Я постучал и, услышав: «Да, да, войдите», вспомнил, что мистер Сент-Клер когда-то играл шекспировских героев в лучшей любительской труппе Лондона. Я вошел. Миссис Сент-Клер лежала на диване, на лбу у нее был платок, смоченный одеколоном, в руке пузырек с нюхательной солью. Мистер Сент-Клер стоял перед камином в такой позиции, что никому другому в комнате не могло перепасть ни капли тепла.
— Не обессудьте за столь бесцеремонное приглашение,— сказал он,— но у нас большая беда, и мы подумали, не поможете ли вы нам понять то, что случилось.
Он явно был в расстроенных чувствах.
— Но
— Наша племянница мисс Порчестер сбежала. Нынче утром она послала моей жене записку, сказать, что у нее мигрень. Когда у нее бывают ее мигрени, она всегда просит оставлять ее одну, и жена только часа в четыре решила к ней наведаться, узнать, не нужно ли ей чего. Ее комната оказалась пуста. Чемодан был уложен. Несессер с серебряными застежками исчез. А на подушке лежало письмо, в котором она извещала нас о своем сумасбродном поступке.
— Сочувствую вам,— сказал я,— но ума не приложу, чем я могу быть вам полезен.
— Нам казалось, что, кроме вас, у нее не было в Элсоме ни одного знакомого джентльмена.
В мозгу у меня забрезжила догадка.
— Теперь я вижу, она сбежала не с вами. В первую минуту мы подумали... но раз это не вы, так кто же?
— Право, не знаю.
— Покажи ему письмо, Эдвин,— сказала миссис Сент-Клер, приподнимаясь на диване.

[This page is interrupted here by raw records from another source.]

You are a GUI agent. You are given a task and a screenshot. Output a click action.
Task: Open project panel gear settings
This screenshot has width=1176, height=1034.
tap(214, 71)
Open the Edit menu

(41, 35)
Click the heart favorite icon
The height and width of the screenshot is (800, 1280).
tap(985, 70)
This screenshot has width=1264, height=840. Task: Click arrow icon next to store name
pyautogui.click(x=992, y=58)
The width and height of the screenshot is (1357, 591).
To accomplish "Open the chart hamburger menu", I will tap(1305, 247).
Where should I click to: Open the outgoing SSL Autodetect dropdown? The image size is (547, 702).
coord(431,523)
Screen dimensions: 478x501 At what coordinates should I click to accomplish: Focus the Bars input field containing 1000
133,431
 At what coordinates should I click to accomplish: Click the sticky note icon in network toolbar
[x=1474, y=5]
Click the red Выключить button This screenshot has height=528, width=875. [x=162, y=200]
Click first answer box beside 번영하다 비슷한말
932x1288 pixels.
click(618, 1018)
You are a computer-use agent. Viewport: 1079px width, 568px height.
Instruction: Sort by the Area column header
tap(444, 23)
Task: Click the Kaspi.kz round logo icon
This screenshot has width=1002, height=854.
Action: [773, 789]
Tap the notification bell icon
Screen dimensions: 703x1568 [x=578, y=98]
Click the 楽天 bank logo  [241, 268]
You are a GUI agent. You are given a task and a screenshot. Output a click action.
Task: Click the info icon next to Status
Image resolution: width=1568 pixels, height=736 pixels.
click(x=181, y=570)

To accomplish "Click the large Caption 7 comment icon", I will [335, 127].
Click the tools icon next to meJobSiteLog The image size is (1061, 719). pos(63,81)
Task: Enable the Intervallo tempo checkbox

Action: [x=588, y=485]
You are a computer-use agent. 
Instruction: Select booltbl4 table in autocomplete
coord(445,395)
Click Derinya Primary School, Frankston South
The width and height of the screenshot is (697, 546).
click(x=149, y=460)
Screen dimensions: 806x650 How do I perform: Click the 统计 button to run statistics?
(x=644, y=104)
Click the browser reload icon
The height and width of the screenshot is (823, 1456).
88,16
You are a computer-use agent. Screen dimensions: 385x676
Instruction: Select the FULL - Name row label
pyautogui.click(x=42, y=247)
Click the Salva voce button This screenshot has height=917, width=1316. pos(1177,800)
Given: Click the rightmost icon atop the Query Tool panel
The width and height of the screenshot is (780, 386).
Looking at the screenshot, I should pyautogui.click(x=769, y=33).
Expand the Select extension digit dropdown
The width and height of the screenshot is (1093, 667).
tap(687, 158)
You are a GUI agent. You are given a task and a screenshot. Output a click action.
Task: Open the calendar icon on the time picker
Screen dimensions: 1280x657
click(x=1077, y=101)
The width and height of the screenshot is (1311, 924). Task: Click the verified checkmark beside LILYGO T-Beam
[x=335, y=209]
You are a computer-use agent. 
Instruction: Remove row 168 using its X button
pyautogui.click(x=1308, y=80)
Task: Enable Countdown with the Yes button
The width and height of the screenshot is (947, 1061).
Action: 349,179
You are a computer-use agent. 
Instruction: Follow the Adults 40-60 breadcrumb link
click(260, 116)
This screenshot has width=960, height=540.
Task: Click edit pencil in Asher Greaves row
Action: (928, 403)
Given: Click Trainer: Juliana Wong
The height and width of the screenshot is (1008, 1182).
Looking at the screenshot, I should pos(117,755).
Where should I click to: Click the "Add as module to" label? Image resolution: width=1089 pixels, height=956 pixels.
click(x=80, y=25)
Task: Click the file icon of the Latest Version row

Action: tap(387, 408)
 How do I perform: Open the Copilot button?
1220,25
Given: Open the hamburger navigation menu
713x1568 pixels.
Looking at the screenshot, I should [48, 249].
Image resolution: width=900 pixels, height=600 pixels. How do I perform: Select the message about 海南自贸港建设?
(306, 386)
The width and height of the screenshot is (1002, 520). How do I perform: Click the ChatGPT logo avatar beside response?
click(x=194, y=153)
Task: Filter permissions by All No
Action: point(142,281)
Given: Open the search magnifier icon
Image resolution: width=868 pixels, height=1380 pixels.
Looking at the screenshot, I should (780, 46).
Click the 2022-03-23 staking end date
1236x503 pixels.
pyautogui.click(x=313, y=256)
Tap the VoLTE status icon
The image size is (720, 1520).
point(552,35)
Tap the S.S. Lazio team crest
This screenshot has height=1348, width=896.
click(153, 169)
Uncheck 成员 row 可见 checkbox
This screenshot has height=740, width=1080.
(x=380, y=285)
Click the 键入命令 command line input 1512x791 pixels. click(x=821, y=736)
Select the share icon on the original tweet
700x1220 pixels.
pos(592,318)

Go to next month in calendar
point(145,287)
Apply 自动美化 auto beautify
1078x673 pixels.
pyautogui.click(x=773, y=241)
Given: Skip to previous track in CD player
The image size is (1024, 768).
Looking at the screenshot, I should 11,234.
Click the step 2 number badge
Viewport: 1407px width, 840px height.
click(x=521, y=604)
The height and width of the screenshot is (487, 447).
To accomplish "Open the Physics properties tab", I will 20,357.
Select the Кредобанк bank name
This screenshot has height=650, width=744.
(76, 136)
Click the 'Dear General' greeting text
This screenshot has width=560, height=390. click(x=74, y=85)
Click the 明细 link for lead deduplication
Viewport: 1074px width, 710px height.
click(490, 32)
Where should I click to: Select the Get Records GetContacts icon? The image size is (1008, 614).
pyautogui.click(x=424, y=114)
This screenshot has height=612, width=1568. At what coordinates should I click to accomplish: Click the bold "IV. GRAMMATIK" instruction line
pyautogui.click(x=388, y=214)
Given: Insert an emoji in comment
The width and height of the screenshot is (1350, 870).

— Лежи, лежи, Гертруда, а то как бы твой прострел не разыгрался.
У мисс Порчестер бывали «свои» мигрени, у миссис Сент-Клер — «свой» прострел. А у мистера Сент-Клера? Я готов был поручиться, что у него имелась «своя» подагра. Он протянул мне письмо, и я стал читать, придав своим чертам подобающее случаю выражение.
«Дорогие дядя Эдвин и тетя Гертруда!
Когда вы получите это письмо, я буду далеко. Я сегодня выхожу замуж за человека, который очень мне дорог. Я знаю, что, не сказавшись вам, поступаю дурно, но я боялась, как бы вы не стали препятствовать моему браку, а поскольку решение мое бесповоротно, я подумала, что, если ничего не скажу заранее, это избавит нас всех от тяжелого разговора. Мой жених любит уединенную жизнь, к тому же длительное пребывание в тропических странах подточило его здоровье, и он решил, что нам лучше пожениться без всякого шума. Когда вы узнаете, как безмерно я счастлива, вы, надеюсь, простите меня. Будьте добры, отошлите мой чемодан в камеру хранения на вокзале Виктории.
Любящая вас племянница
Элинор».
Я вернул письмо мистеру Сент-Клеру.
— Я никогда ей не прощу,— сказал он.— Ноги ее больше не будет в моем доме. Гертруда, я запрещаю тебе поминать о ней в моем присутствии.
Миссис Сент-Клер тихо заплакала.
— Не слишком ли вы суровы? — сказал я.— Почему бы, собственно, мисс Порчестер и не выйти замуж?
— В ее-то возрасте? — возразил он гневно.— Это нелепо. Да мы станем всеобщим посмешищем на Ленстер-сквер. Вы знаете, сколько ей лет? Пятьдесят один год.
— Пятьдесят четыре,— поправила миссис Сент-Клер сквозь слезы.
— Мы берегли ее как зеницу ока. Любили, как родную дочь. Она уже сколько лет была старой девой. С ее стороны помышлять о замужестве просто неприлично.
— Для нас она всегда оставалась молоденькой,— с мольбой напомнила миссис Сент-Клер.
— И кто этот человек, за которого она вышла? Обман — вот что не дает мне покоя. Ведь она, значит, любезничала с ним прямо у нас под носом. Даже имени его не назвала. Я опасаюсь самого худшего.
Внезапно меня озарило. В то утро я вышел купить папирос и в табачной лавке встретил Мортимера Эллиса. Перед тем я не видел его несколько дней.